[A daughter with Turner's syndrome: the impact on parents].

OBJECTIVE

To inventory the problems encountered by parents of girls with Turner's syndrome.

DESIGN

Descriptive.

SETTING

University Hospital Rotterdam-Sophia Children's Hospital, department of Child and Adolescent Psychiatry, Rotterdam, the Netherlands.

METHOD

In 1995, structured interviews were held with 65 parents/pairs of parents (total 119 parents) of 66 girls with Turner's syndrome (36 aged 6-11 years and 30 aged 12-18 years) who participated in studies of the effect of growth hormone treatment. The questions concerned the parents' emotional reactions immediately after hearing the diagnosis and at the time of the interview, and the inner experience of their child's development.

RESULTS

Immediately after the diagnosis, most parents felt sadness (95%) and shock (82%), approximately half were angry (61%) and ashamed (56%) and a minority felt guilt (29%).
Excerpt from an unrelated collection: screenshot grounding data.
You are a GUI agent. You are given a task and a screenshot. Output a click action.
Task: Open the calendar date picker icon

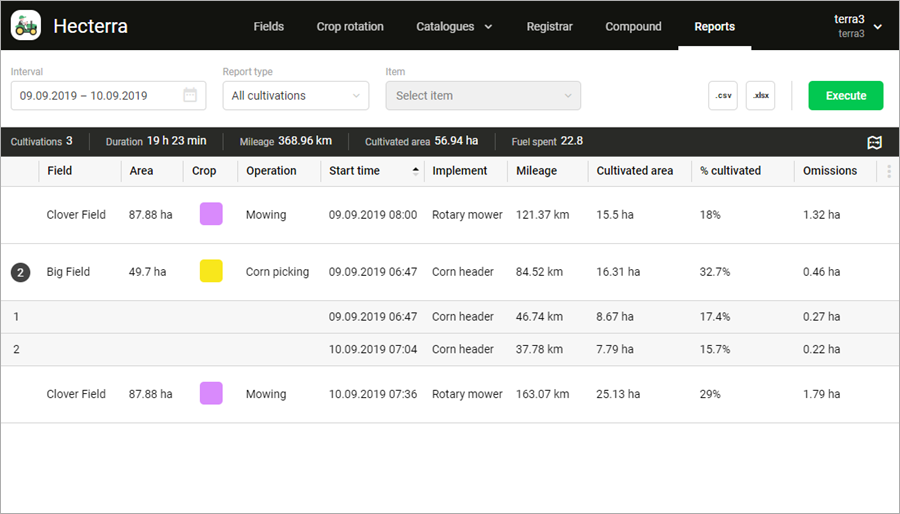[190, 96]
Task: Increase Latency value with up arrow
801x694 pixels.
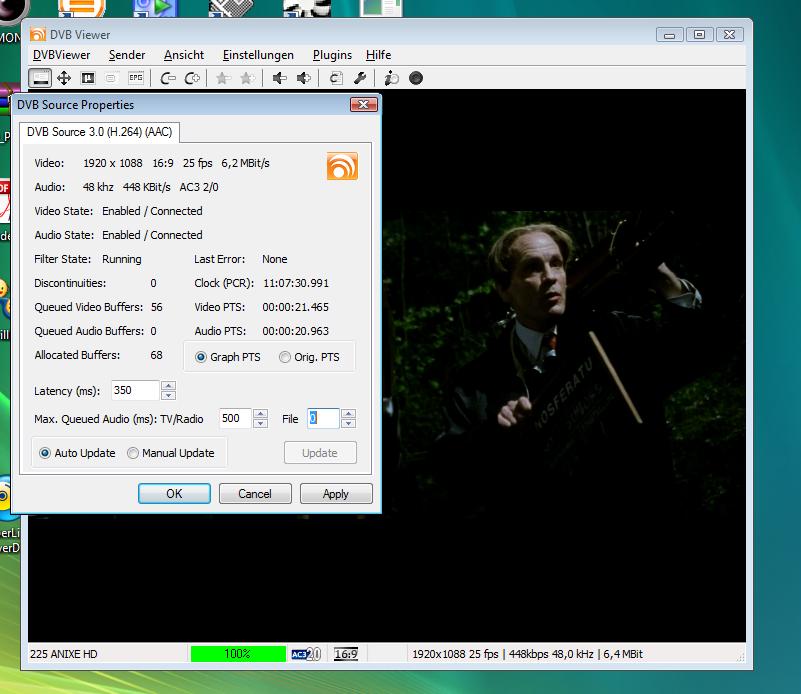Action: (168, 386)
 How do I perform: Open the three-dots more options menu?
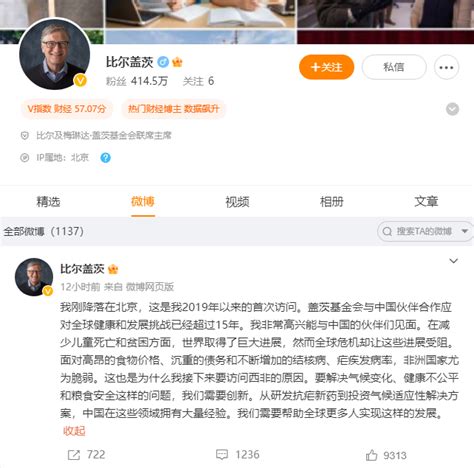[446, 67]
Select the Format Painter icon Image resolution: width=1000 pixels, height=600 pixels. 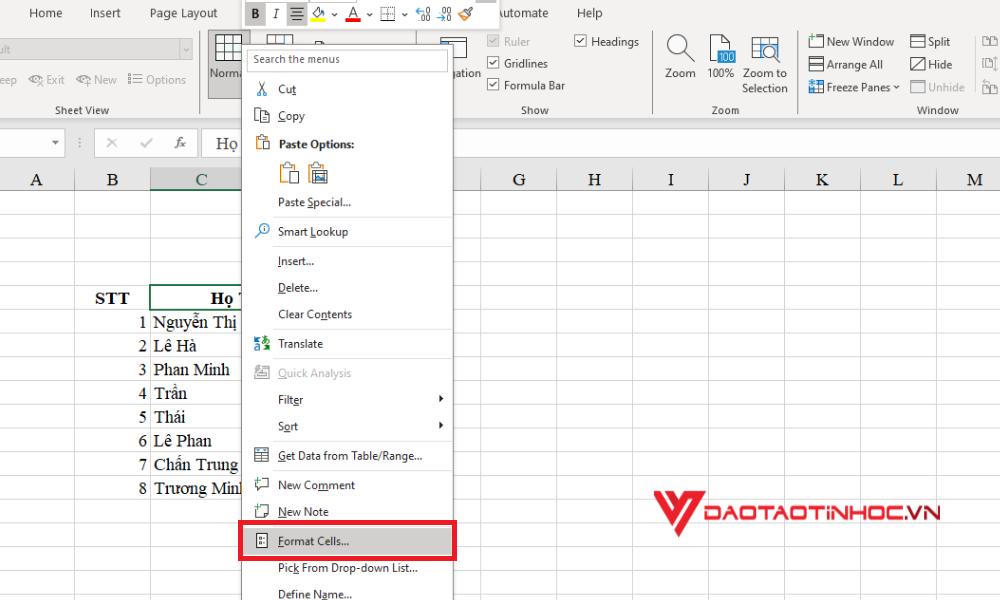[x=465, y=13]
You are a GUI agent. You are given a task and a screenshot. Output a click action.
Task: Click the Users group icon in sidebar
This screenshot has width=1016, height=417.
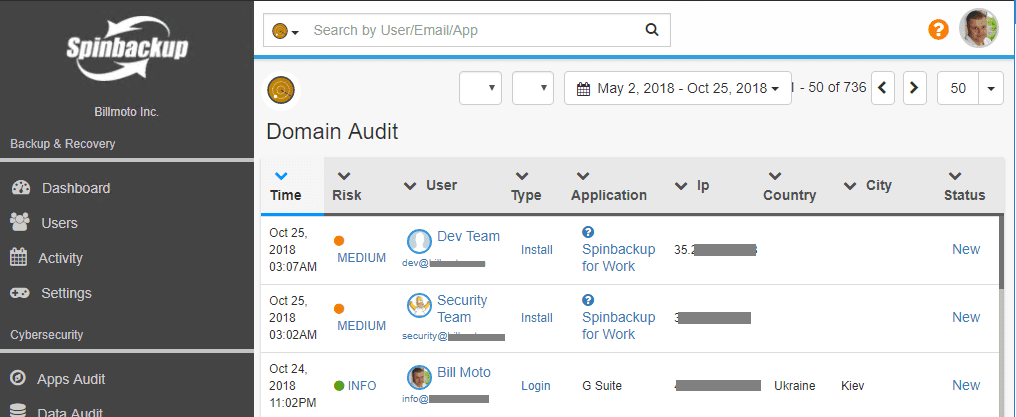[19, 222]
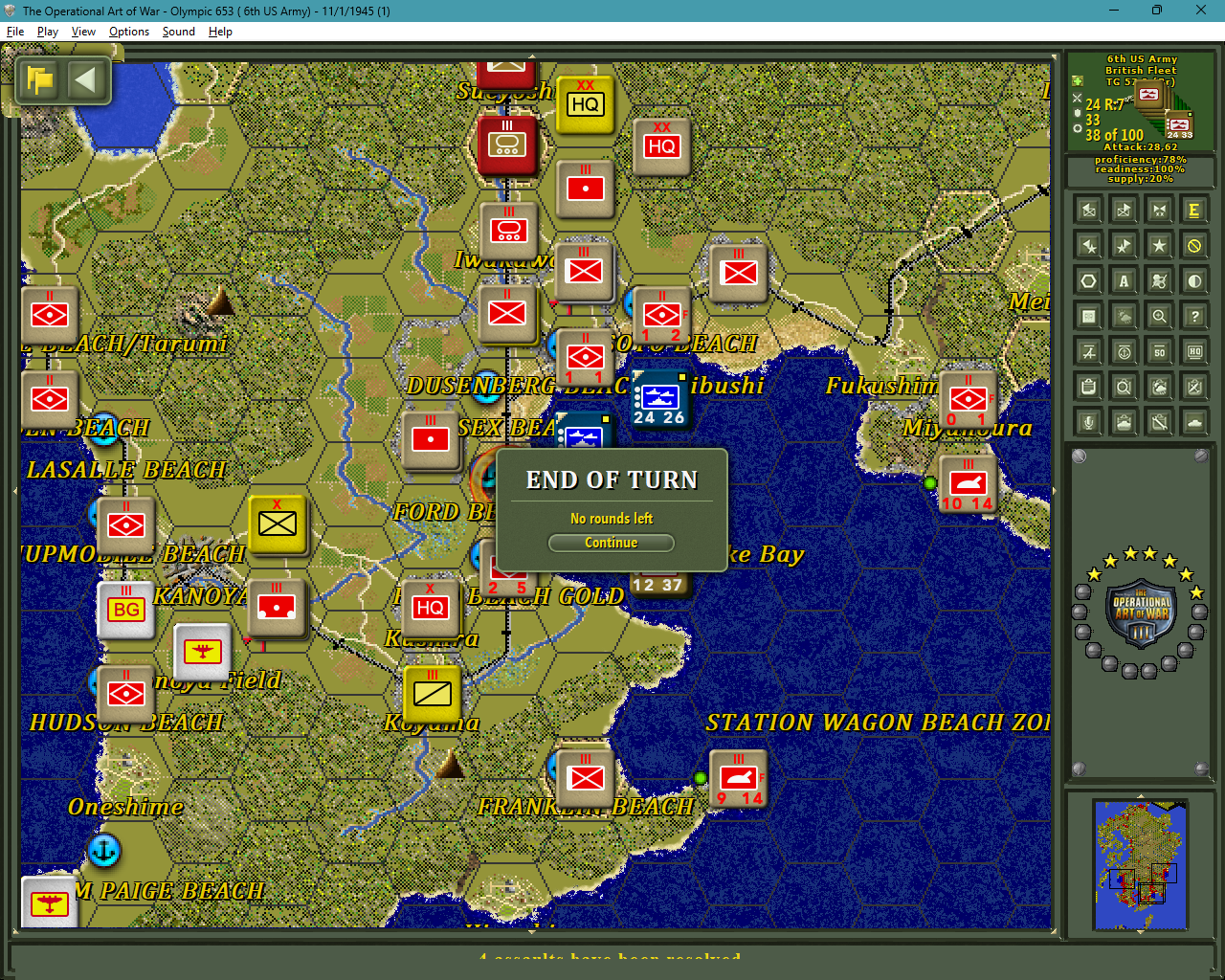The width and height of the screenshot is (1225, 980).
Task: Open the Help menu
Action: pyautogui.click(x=220, y=32)
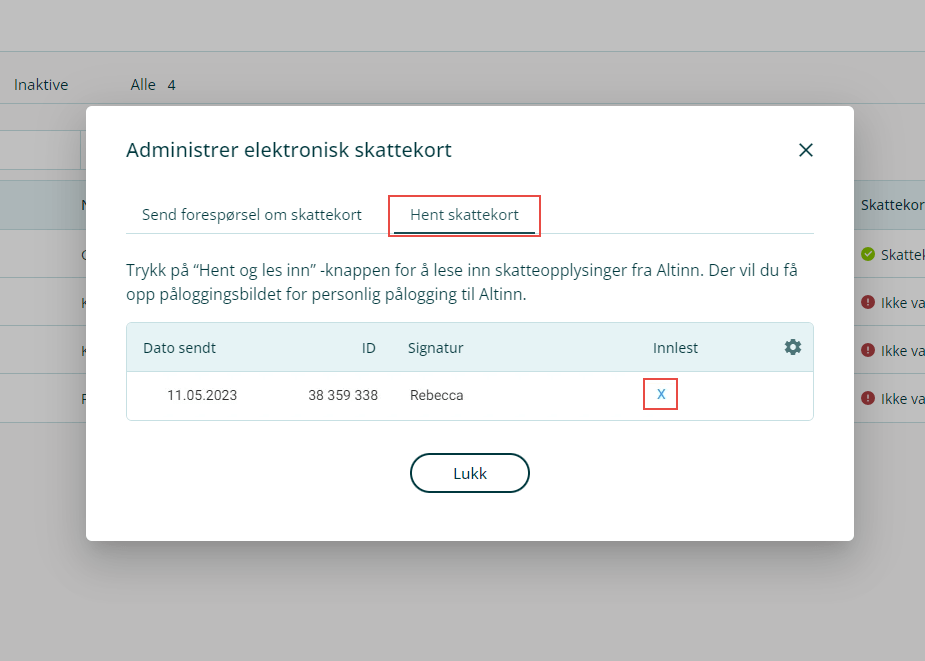Image resolution: width=925 pixels, height=661 pixels.
Task: Close the Administrer elektronisk skattekort dialog
Action: (x=805, y=150)
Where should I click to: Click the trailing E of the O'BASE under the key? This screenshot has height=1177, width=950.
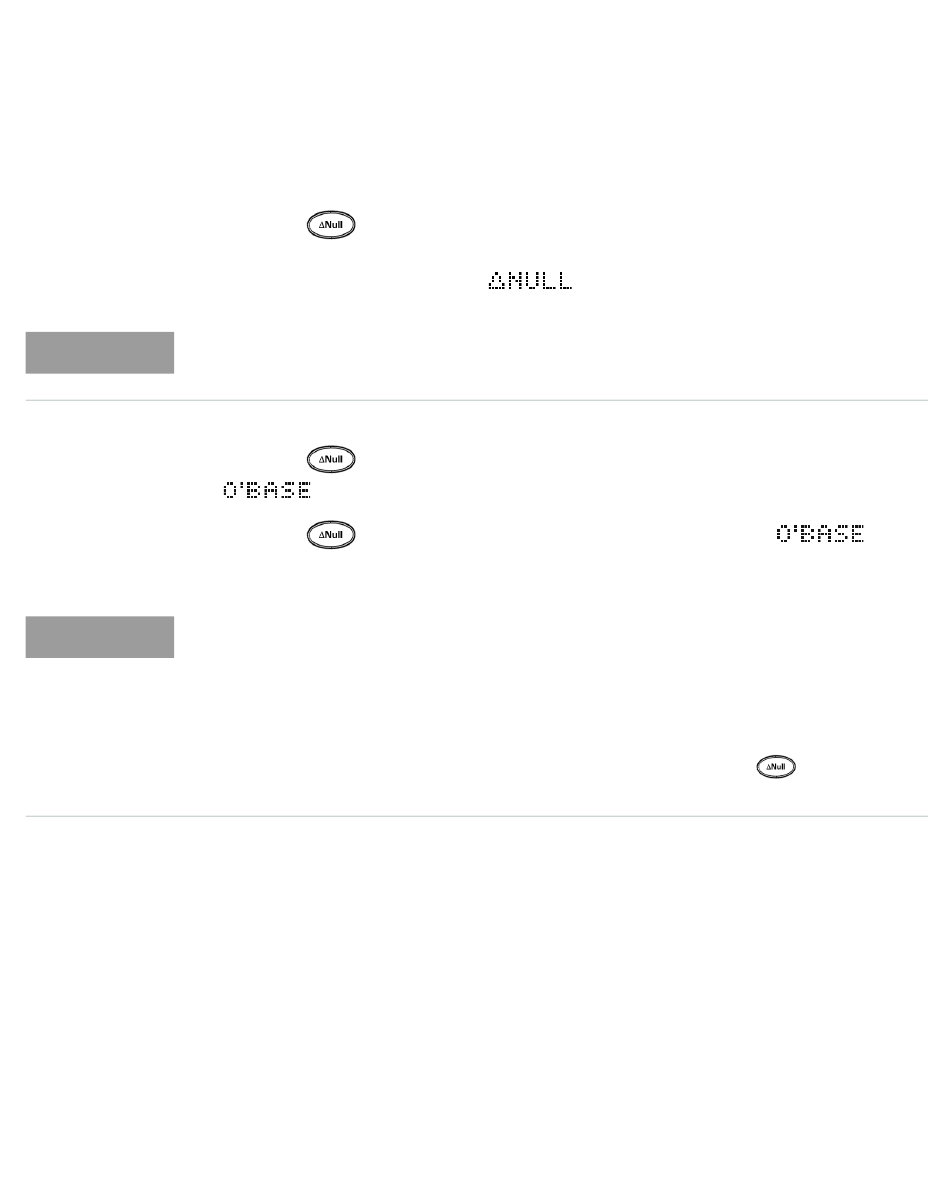304,491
At the time of the interview (in 100 instances (84%) at least 5 years later), one-third of the parents still felt sadness, shock or anger and half felt ashamed. During the first few years of life, half the girls had been hospitalized at least three times, and feeding and sleeping also gave problems. Subsequently, the parents had problems with retarded motor development (67%), the acquisition of language (50%) and the restricted social skills of the child (67% were ragged a lot). Nearly all parents (90%) found their daughter's infertility difficult to cope with. They expected fewer opportunities for their daughter to find a job (38%) and (or) a partner (54%).

CONCLUSION

Parents of girls with Turner's syndrome frequently find it difficult to cope emotionally with the fact that their child has this disorder, and with the problems regarding their daughter's linguistic and motor development and subnormal social skills.